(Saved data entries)
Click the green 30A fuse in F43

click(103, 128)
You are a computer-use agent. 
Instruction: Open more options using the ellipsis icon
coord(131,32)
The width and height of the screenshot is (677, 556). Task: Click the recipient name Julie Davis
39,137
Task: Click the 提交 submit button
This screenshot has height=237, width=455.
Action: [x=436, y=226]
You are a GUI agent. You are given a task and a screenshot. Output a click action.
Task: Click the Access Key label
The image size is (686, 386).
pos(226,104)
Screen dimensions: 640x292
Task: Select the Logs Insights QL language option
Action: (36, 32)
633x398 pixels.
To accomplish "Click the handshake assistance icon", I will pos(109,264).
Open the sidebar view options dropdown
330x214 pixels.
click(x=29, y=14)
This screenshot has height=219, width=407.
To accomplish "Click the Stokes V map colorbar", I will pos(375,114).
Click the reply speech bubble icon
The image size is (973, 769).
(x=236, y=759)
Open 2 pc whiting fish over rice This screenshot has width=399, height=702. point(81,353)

--

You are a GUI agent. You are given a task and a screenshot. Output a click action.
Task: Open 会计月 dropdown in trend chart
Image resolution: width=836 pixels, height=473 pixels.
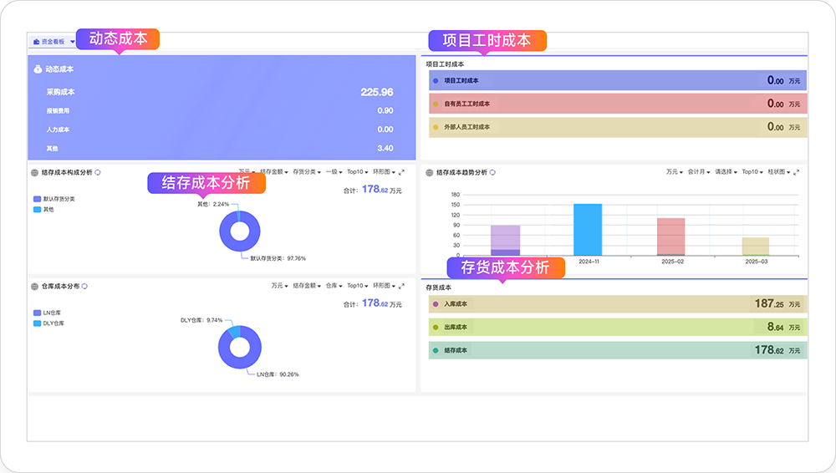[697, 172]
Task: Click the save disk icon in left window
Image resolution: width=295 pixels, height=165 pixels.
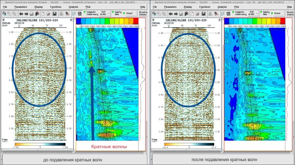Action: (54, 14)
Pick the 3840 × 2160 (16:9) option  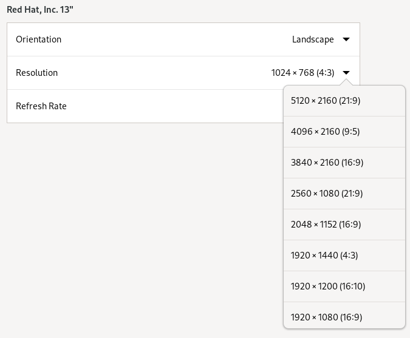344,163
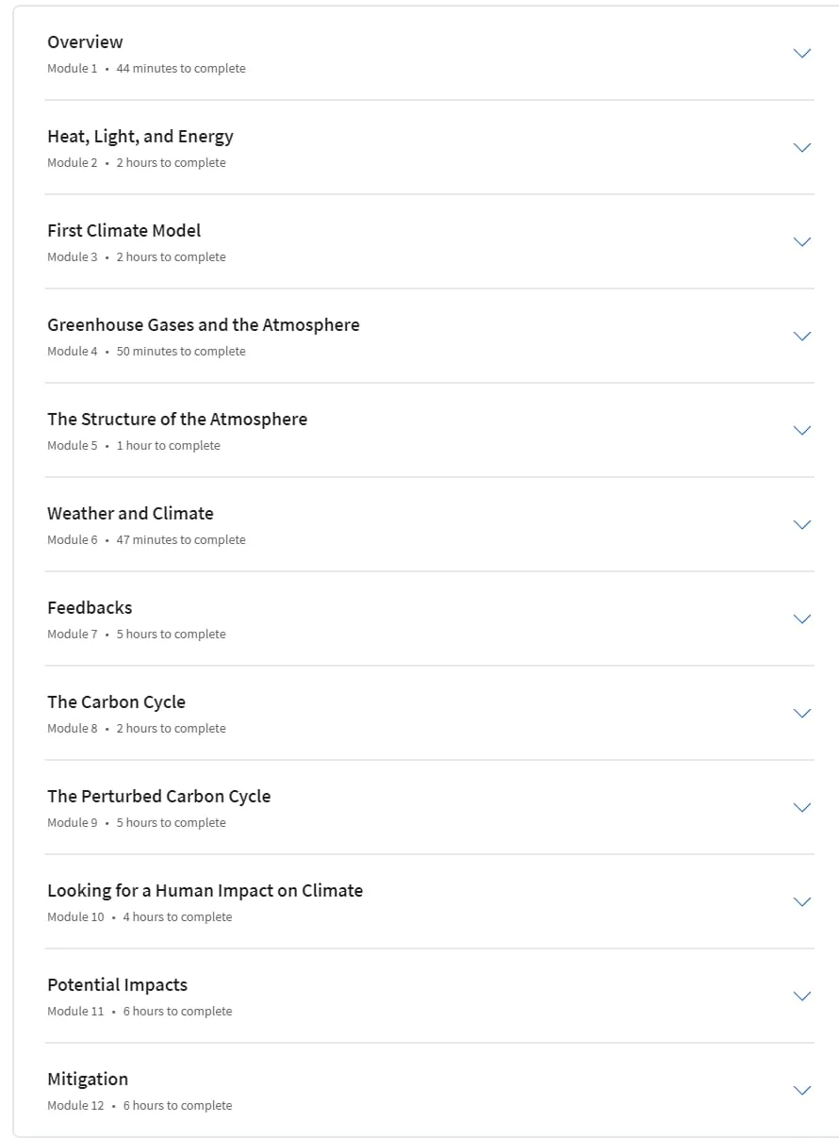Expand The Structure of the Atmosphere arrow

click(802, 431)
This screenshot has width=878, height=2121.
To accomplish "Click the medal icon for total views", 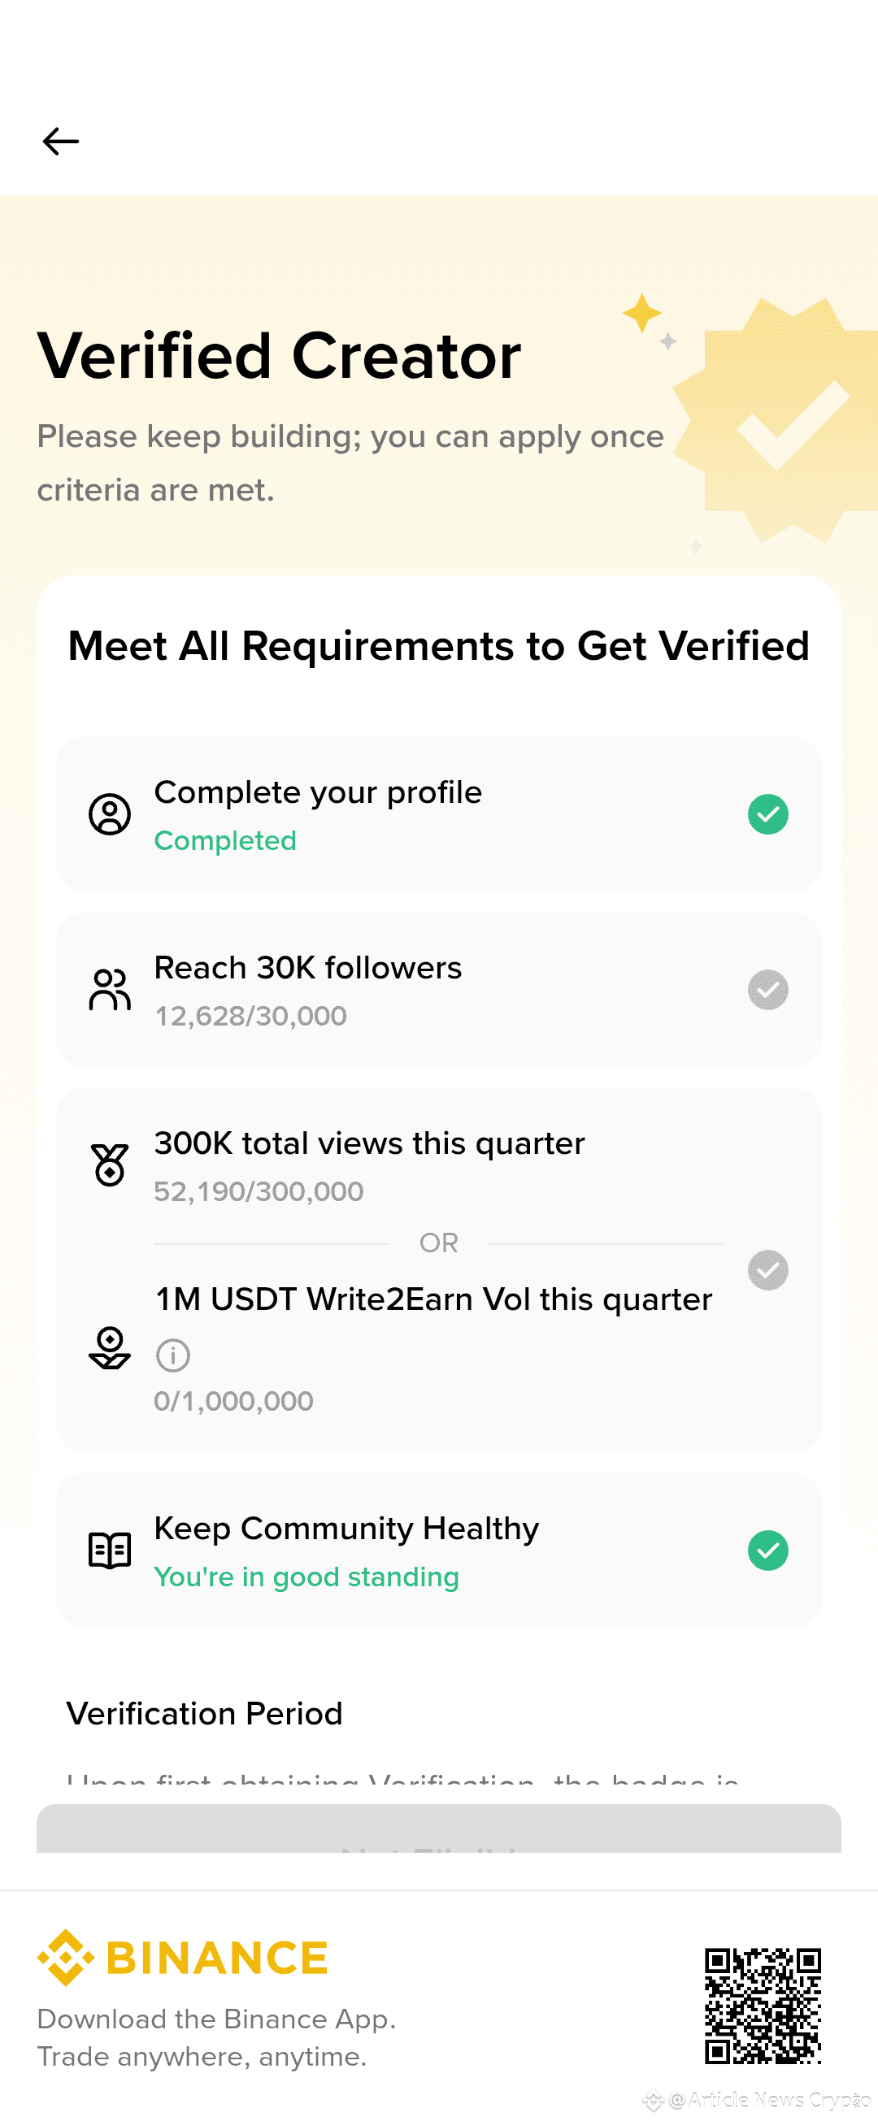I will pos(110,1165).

---

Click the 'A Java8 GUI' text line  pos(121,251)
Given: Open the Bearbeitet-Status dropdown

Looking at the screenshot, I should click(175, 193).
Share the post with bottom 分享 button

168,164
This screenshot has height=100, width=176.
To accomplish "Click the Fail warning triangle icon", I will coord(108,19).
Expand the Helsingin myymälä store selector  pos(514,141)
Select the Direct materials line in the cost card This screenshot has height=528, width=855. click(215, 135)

_Your instructions:_
Above are the lines; repeat exactly the ones from the line containing "This screenshot has height=237, width=455." down to the line containing "Open 2 pc whiting", both inclusive.

_Output for this exercise:_
This screenshot has height=237, width=455.
Action: [x=436, y=226]
You are a GUI agent. You are given a task and a screenshot. Output a click action.
Task: Click the Access Key label
The image size is (686, 386).
pos(226,104)
Screen dimensions: 640x292
Task: Select the Logs Insights QL language option
Action: (36, 32)
633x398 pixels.
To accomplish "Click the handshake assistance icon", I will pos(109,264).
Open the sidebar view options dropdown
330x214 pixels.
click(x=29, y=14)
This screenshot has height=219, width=407.
To accomplish "Click the Stokes V map colorbar", I will pos(375,114).
Click the reply speech bubble icon
The image size is (973, 769).
(x=236, y=759)
Open 2 pc whiting fish over rice This screenshot has width=399, height=702. point(81,353)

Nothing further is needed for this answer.